Stored data entries

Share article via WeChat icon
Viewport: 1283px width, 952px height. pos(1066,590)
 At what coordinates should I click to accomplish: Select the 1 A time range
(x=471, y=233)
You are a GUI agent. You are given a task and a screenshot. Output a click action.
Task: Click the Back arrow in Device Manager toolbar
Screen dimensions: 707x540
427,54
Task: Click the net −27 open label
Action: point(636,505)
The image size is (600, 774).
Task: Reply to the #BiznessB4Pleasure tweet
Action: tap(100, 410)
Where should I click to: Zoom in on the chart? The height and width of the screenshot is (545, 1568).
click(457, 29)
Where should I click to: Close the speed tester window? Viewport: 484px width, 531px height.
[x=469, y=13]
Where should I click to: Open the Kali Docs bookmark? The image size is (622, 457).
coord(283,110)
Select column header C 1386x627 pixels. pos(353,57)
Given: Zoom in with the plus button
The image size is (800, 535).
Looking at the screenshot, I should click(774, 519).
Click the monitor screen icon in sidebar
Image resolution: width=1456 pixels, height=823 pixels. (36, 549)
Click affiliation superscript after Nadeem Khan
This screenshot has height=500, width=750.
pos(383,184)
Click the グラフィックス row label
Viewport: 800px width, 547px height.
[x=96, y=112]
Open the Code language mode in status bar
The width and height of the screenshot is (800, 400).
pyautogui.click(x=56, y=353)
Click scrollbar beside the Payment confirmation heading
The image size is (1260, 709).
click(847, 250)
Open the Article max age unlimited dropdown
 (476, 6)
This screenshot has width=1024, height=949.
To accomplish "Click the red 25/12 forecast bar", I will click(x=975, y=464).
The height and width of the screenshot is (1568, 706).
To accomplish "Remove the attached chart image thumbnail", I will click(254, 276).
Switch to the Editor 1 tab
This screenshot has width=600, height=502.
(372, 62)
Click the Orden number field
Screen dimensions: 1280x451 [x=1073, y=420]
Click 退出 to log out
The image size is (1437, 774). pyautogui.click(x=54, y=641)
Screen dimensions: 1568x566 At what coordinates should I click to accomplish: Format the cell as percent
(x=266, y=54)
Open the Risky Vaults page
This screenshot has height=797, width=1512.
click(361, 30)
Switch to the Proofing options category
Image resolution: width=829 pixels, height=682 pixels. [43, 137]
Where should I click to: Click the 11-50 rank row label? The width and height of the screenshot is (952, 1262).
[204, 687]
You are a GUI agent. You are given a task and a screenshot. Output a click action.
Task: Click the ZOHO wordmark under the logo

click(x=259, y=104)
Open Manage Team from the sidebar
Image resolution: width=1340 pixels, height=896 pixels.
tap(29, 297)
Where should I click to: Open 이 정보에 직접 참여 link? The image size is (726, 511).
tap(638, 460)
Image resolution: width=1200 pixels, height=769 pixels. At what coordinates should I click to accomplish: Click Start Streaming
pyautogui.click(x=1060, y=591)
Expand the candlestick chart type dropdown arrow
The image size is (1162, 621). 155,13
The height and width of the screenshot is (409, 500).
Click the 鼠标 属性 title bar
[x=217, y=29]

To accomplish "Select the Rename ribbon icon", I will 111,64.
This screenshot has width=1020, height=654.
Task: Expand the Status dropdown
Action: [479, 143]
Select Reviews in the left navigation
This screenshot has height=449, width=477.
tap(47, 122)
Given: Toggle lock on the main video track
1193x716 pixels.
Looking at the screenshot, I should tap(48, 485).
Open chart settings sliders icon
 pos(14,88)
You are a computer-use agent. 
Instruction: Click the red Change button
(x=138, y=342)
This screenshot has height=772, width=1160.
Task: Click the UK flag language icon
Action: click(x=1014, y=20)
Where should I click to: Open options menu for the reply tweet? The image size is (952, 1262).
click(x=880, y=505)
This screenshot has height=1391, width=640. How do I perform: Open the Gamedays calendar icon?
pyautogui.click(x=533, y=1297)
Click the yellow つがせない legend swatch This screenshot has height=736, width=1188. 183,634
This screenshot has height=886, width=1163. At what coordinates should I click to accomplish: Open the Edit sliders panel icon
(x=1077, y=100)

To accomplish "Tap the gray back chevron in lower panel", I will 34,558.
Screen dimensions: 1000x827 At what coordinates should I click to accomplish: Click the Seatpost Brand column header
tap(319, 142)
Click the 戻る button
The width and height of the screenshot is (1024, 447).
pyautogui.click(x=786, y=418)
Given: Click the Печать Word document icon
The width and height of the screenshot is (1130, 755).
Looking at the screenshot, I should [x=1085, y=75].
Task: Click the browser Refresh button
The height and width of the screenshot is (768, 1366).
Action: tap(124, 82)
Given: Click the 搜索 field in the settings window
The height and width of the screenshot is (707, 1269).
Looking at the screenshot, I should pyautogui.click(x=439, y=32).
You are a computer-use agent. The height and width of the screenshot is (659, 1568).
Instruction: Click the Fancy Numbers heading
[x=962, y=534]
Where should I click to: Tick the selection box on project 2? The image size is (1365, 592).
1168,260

**Exercise description:** The entries above are to be transcribed in full and without error.

**Response below:**
Share article via WeChat icon
Viewport: 1283px width, 952px height. pos(1066,590)
 At what coordinates should I click to accomplish: Select the 1 A time range
(x=471, y=233)
You are a GUI agent. You are given a task and a screenshot. Output a click action.
Task: Click the Back arrow in Device Manager toolbar
Screen dimensions: 707x540
427,54
Task: Click the net −27 open label
Action: point(636,505)
The image size is (600, 774).
Task: Reply to the #BiznessB4Pleasure tweet
Action: tap(100, 410)
Where should I click to: Zoom in on the chart? The height and width of the screenshot is (545, 1568).
click(457, 29)
Where should I click to: Close the speed tester window? Viewport: 484px width, 531px height.
[x=469, y=13]
Where should I click to: Open the Kali Docs bookmark? The image size is (622, 457).
coord(283,110)
Select column header C 1386x627 pixels. pos(353,57)
Given: Zoom in with the plus button
The image size is (800, 535).
Looking at the screenshot, I should click(774, 519).
Click the monitor screen icon in sidebar
Image resolution: width=1456 pixels, height=823 pixels. (36, 549)
Click affiliation superscript after Nadeem Khan
This screenshot has height=500, width=750.
pos(383,184)
Click the グラフィックス row label
Viewport: 800px width, 547px height.
[x=96, y=112]
Open the Code language mode in status bar
The width and height of the screenshot is (800, 400).
pyautogui.click(x=56, y=353)
Click scrollbar beside the Payment confirmation heading
The image size is (1260, 709).
click(847, 250)
Open the Article max age unlimited dropdown
 (476, 6)
This screenshot has width=1024, height=949.
To accomplish "Click the red 25/12 forecast bar", I will click(x=975, y=464).
The height and width of the screenshot is (1568, 706).
To accomplish "Remove the attached chart image thumbnail", I will click(254, 276).
Switch to the Editor 1 tab
This screenshot has width=600, height=502.
(372, 62)
Click the Orden number field
Screen dimensions: 1280x451 [x=1073, y=420]
Click 退出 to log out
The image size is (1437, 774). pyautogui.click(x=54, y=641)
Screen dimensions: 1568x566 At what coordinates should I click to accomplish: Format the cell as percent
(x=266, y=54)
Open the Risky Vaults page
This screenshot has height=797, width=1512.
click(361, 30)
Switch to the Proofing options category
Image resolution: width=829 pixels, height=682 pixels. [43, 137]
Where should I click to: Click the 11-50 rank row label? The width and height of the screenshot is (952, 1262).
[204, 687]
You are a GUI agent. You are given a task and a screenshot. Output a click action.
Task: Click the ZOHO wordmark under the logo

click(x=259, y=104)
Open Manage Team from the sidebar
Image resolution: width=1340 pixels, height=896 pixels.
tap(29, 297)
Where should I click to: Open 이 정보에 직접 참여 link? The image size is (726, 511).
tap(638, 460)
Image resolution: width=1200 pixels, height=769 pixels. At what coordinates should I click to accomplish: Click Start Streaming
pyautogui.click(x=1060, y=591)
Expand the candlestick chart type dropdown arrow
The image size is (1162, 621). 155,13
The height and width of the screenshot is (409, 500).
Click the 鼠标 属性 title bar
[x=217, y=29]

To accomplish "Select the Rename ribbon icon", I will 111,64.
This screenshot has width=1020, height=654.
Task: Expand the Status dropdown
Action: [479, 143]
Select Reviews in the left navigation
This screenshot has height=449, width=477.
tap(47, 122)
Given: Toggle lock on the main video track
1193x716 pixels.
Looking at the screenshot, I should tap(48, 485).
Open chart settings sliders icon
 pos(14,88)
You are a computer-use agent. 
Instruction: Click the red Change button
(x=138, y=342)
This screenshot has height=772, width=1160.
Task: Click the UK flag language icon
Action: click(x=1014, y=20)
Where should I click to: Open options menu for the reply tweet? The image size is (952, 1262).
click(x=880, y=505)
This screenshot has height=1391, width=640. How do I perform: Open the Gamedays calendar icon?
pyautogui.click(x=533, y=1297)
Click the yellow つがせない legend swatch This screenshot has height=736, width=1188. 183,634
This screenshot has height=886, width=1163. At what coordinates should I click to accomplish: Open the Edit sliders panel icon
(x=1077, y=100)

To accomplish "Tap the gray back chevron in lower panel", I will 34,558.
Screen dimensions: 1000x827 At what coordinates should I click to accomplish: Click the Seatpost Brand column header
tap(319, 142)
Click the 戻る button
The width and height of the screenshot is (1024, 447).
pyautogui.click(x=786, y=418)
Given: Click the Печать Word document icon
The width and height of the screenshot is (1130, 755).
Looking at the screenshot, I should [x=1085, y=75].
Task: Click the browser Refresh button
The height and width of the screenshot is (768, 1366).
Action: tap(124, 82)
Given: Click the 搜索 field in the settings window
The height and width of the screenshot is (707, 1269).
Looking at the screenshot, I should pyautogui.click(x=439, y=32).
You are a computer-use agent. The height and width of the screenshot is (659, 1568).
Instruction: Click the Fancy Numbers heading
[x=962, y=534]
Where should I click to: Tick the selection box on project 2? The image size is (1365, 592).
1168,260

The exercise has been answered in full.